* _Text segment_:

Pervasive connectivity is changing the FPGA landscape
The emergence of pervasive connectivity - and the resultant volumes of data that creates - could be changing the landscape for embedded electronics, meaning the old mandate of ‘faster, smaller, cheaper’ may soon just read ‘faster’. Philip Ling, Editor, ES Design magazine, reports.
For many years, embedded electronics has enjoyed its position in the modern world as an enabling technology; it not only led the way, it set the pace. Now, it seems, the modern world has had enough of following and, instead, wants to be the driving force. Of course, semiconductor vendors have always had to strive to meet market demand but in most cases that demand was created by those same companies. Now the wider world has a better understanding of what’s achievable, it looks like demand could be outpacing technology.
Or at least it would, if those same semiconductor vendors weren’t willing to embrace change and adapt to the prevailing conditions. One technology that offers more flexibility than most in this regard - and is its real modus operandi, in fact - is configurable logic in the form of CPLDs and FPGAs. It is invariably at the forefront of manufacturing process nodes and strives to deliver more performance with every generation, without compromising on flexibility. However, it seems that may be open to interpretation with the latest wave of product offerings.
The harder the better?
The use of hard IP in an FPGA fabric started around two decades ago and initial attempts to provide hardened processors within a sea of gates had moderate success. But in the last two to three years, the two market leaders - Xilinx and Altera - have really tapped in to the potential, by adopting the ARM Cortex architecture. With that lesson learnt, it looks like Altera is prepared to go even further and embrace hard IP to deliver greater DSP performance, too. This is an interesting move, because the FGPA fabric is often touted as being the most optimal way of implementing digital signal processing functions, thanks to its ability to provide massive parallelism. Altera claims it makes it the first programmable logic company to integrate hardened IEEE 754-compliant floating-point operators in an FPGA, stating that it will allow its devices to address an expanding range of computationally intensive applications such as high-performance computing and imaging.

* _Exercise instructions_:
Reproduce the stretch of the FPGA article from "Pervasive connectivity is" through "Design magazine, reports." word for word.

* _Records_:
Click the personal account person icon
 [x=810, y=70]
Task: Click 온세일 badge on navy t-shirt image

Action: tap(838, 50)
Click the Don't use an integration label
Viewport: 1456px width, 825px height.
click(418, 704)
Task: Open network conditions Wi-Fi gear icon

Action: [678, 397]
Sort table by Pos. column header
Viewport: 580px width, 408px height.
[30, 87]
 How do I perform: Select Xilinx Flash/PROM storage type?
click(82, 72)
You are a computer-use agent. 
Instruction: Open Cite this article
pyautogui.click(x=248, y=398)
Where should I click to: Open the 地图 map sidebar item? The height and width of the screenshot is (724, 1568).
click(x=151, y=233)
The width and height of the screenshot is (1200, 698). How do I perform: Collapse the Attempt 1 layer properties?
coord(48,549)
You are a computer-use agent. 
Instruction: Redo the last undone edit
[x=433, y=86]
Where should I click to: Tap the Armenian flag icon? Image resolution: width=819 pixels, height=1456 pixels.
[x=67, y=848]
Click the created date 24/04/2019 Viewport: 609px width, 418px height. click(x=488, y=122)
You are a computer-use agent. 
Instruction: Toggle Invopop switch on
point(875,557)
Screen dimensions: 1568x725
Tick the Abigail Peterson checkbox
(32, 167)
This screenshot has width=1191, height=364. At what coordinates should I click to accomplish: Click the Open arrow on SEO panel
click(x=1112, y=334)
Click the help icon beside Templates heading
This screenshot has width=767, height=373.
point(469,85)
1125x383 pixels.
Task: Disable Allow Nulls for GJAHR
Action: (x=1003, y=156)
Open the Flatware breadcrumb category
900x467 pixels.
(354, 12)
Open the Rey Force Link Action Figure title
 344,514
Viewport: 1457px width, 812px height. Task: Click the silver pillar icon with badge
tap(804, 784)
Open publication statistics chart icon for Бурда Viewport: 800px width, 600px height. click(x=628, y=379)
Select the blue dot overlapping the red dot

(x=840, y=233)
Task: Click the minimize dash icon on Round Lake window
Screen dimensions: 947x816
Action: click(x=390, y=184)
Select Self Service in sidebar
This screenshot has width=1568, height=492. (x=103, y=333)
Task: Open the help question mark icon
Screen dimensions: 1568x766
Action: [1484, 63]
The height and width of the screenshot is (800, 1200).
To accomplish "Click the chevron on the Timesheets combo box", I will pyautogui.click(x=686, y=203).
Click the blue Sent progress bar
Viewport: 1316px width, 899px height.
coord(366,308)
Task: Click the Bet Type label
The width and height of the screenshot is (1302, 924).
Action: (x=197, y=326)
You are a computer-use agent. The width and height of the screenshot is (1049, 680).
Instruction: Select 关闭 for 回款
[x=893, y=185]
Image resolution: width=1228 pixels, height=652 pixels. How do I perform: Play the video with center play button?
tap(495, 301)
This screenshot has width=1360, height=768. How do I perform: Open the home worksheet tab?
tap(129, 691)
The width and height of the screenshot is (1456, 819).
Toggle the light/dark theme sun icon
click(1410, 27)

* _Problem solution_:
Pervasive connectivity is changing the FPGA landscape
The emergence of pervasive connectivity - and the resultant volumes of data that creates - could be changing the landscape for embedded electronics, meaning the old mandate of ‘faster, smaller, cheaper’ may soon just read ‘faster’. Philip Ling, Editor, ES Design magazine, reports.